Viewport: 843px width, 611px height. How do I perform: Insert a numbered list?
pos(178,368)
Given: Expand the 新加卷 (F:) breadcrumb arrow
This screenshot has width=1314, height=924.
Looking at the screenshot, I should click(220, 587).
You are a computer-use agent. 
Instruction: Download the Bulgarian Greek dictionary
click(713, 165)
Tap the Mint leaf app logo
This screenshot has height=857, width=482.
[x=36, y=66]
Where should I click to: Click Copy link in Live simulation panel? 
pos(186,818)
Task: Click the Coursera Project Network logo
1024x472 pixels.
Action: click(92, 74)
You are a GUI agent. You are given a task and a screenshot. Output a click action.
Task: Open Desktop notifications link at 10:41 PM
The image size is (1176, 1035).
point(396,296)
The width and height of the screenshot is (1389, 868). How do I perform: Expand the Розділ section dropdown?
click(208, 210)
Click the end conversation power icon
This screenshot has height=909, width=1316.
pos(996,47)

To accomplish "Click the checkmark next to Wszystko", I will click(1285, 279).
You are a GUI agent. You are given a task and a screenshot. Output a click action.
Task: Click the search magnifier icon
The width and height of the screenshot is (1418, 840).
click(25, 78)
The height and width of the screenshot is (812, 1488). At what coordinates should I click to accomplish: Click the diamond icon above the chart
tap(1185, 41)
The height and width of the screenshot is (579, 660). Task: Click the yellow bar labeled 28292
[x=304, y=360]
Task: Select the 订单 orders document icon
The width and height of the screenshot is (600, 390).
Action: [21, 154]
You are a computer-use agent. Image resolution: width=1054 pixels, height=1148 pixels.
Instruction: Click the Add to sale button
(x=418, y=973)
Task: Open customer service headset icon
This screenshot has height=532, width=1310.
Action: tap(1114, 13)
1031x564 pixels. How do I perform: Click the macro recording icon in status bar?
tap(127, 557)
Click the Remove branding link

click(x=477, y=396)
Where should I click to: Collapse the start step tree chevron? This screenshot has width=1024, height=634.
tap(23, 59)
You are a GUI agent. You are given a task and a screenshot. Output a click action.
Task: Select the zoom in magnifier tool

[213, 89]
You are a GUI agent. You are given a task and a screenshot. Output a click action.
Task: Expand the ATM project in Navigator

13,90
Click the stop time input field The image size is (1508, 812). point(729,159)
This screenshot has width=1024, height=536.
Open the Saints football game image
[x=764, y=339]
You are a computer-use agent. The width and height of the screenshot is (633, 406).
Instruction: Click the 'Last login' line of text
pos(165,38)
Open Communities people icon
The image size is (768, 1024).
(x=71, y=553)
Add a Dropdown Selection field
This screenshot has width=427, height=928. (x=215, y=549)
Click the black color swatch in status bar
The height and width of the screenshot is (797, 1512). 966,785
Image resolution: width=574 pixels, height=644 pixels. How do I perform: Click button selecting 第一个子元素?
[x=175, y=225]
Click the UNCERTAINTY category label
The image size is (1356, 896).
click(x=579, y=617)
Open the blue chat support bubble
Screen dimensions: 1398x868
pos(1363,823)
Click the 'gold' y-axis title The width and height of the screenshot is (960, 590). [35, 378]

#### [WHAT THE EXERCISE ASKS]
Reproduce all of the lines above verbatim, with nothing changed.

#### [EXPECTED OUTPUT]
Viewport: 843px width, 611px height. How do I perform: Insert a numbered list?
pos(178,368)
Given: Expand the 新加卷 (F:) breadcrumb arrow
This screenshot has width=1314, height=924.
Looking at the screenshot, I should click(220, 587).
You are a computer-use agent. 
Instruction: Download the Bulgarian Greek dictionary
click(713, 165)
Tap the Mint leaf app logo
This screenshot has height=857, width=482.
[x=36, y=66]
Where should I click to: Click Copy link in Live simulation panel? 
pos(186,818)
Task: Click the Coursera Project Network logo
1024x472 pixels.
Action: click(92, 74)
You are a GUI agent. You are given a task and a screenshot. Output a click action.
Task: Open Desktop notifications link at 10:41 PM
The image size is (1176, 1035).
point(396,296)
The width and height of the screenshot is (1389, 868). How do I perform: Expand the Розділ section dropdown?
click(208, 210)
Click the end conversation power icon
This screenshot has height=909, width=1316.
pos(996,47)

To accomplish "Click the checkmark next to Wszystko", I will click(1285, 279).
You are a GUI agent. You are given a task and a screenshot. Output a click action.
Task: Click the search magnifier icon
The width and height of the screenshot is (1418, 840).
click(25, 78)
The height and width of the screenshot is (812, 1488). At what coordinates should I click to accomplish: Click the diamond icon above the chart
tap(1185, 41)
The height and width of the screenshot is (579, 660). Task: Click the yellow bar labeled 28292
[x=304, y=360]
Task: Select the 订单 orders document icon
The width and height of the screenshot is (600, 390).
Action: [21, 154]
You are a computer-use agent. Image resolution: width=1054 pixels, height=1148 pixels.
Instruction: Click the Add to sale button
(x=418, y=973)
Task: Open customer service headset icon
This screenshot has height=532, width=1310.
Action: tap(1114, 13)
1031x564 pixels. How do I perform: Click the macro recording icon in status bar?
tap(127, 557)
Click the Remove branding link

click(x=477, y=396)
Where should I click to: Collapse the start step tree chevron? This screenshot has width=1024, height=634.
tap(23, 59)
You are a GUI agent. You are given a task and a screenshot. Output a click action.
Task: Select the zoom in magnifier tool

[213, 89]
You are a GUI agent. You are given a task and a screenshot. Output a click action.
Task: Expand the ATM project in Navigator

13,90
Click the stop time input field The image size is (1508, 812). point(729,159)
This screenshot has width=1024, height=536.
Open the Saints football game image
[x=764, y=339]
You are a computer-use agent. The width and height of the screenshot is (633, 406).
Instruction: Click the 'Last login' line of text
pos(165,38)
Open Communities people icon
The image size is (768, 1024).
(x=71, y=553)
Add a Dropdown Selection field
This screenshot has width=427, height=928. (x=215, y=549)
Click the black color swatch in status bar
The height and width of the screenshot is (797, 1512). 966,785
Image resolution: width=574 pixels, height=644 pixels. How do I perform: Click button selecting 第一个子元素?
[x=175, y=225]
Click the UNCERTAINTY category label
The image size is (1356, 896).
click(x=579, y=617)
Open the blue chat support bubble
Screen dimensions: 1398x868
pos(1363,823)
Click the 'gold' y-axis title The width and height of the screenshot is (960, 590). [35, 378]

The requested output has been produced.